Extra details... The class is from a contracts module that has 3 classes. Contract, ContractLine, ContractCustomer. Contracts can be of two types ('item','vendor') and a contract can also be a group contract. Group contracts are one contract shared amount many customers. A "normal" or non group contract would only have one customer these are all sqlalchemy declarative classes.

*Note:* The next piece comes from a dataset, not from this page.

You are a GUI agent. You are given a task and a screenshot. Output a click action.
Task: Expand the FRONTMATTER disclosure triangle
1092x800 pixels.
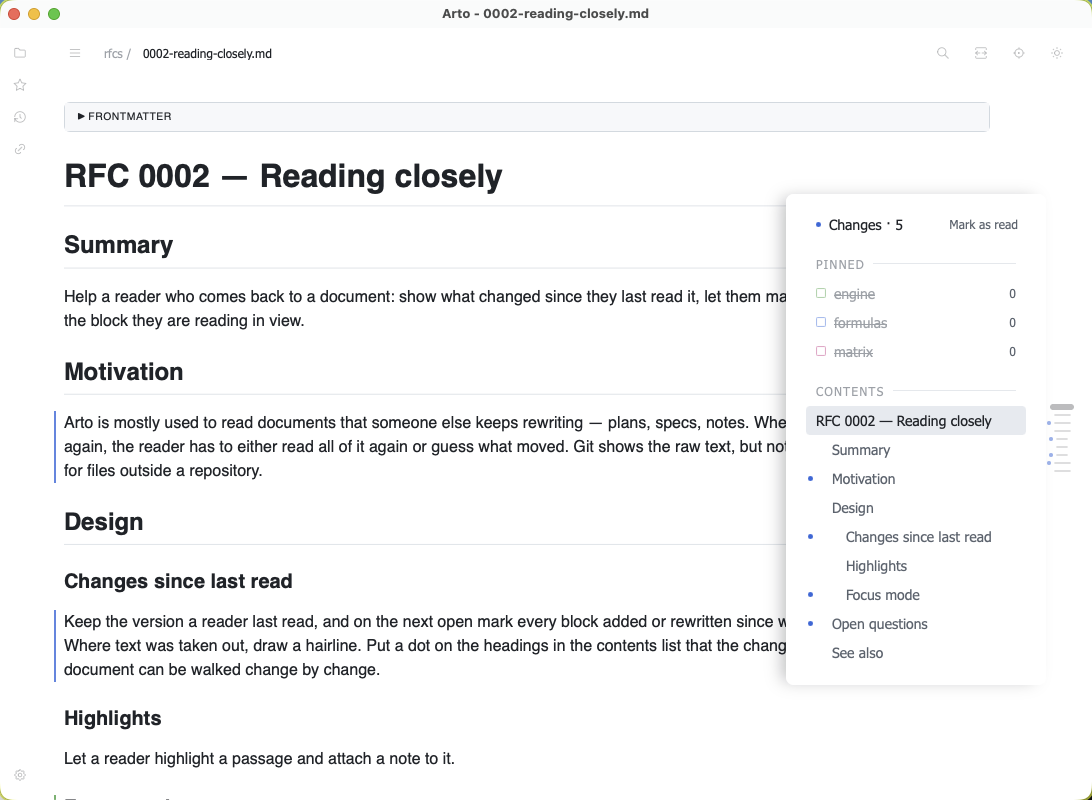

TimeUserMixin is a class that provides create_time,modify_time, create_user,modify_user to classes where i want to track who made changes and when the changes were made.

My Questions ...

  1. Are exceptions the right way to go or is there a "better" way to do what I am trying to do.
  2. How would I write a tests for this init method?
  3. Is it a bad idea to pass in other objects to my classes verse passing in the objects id(db id)?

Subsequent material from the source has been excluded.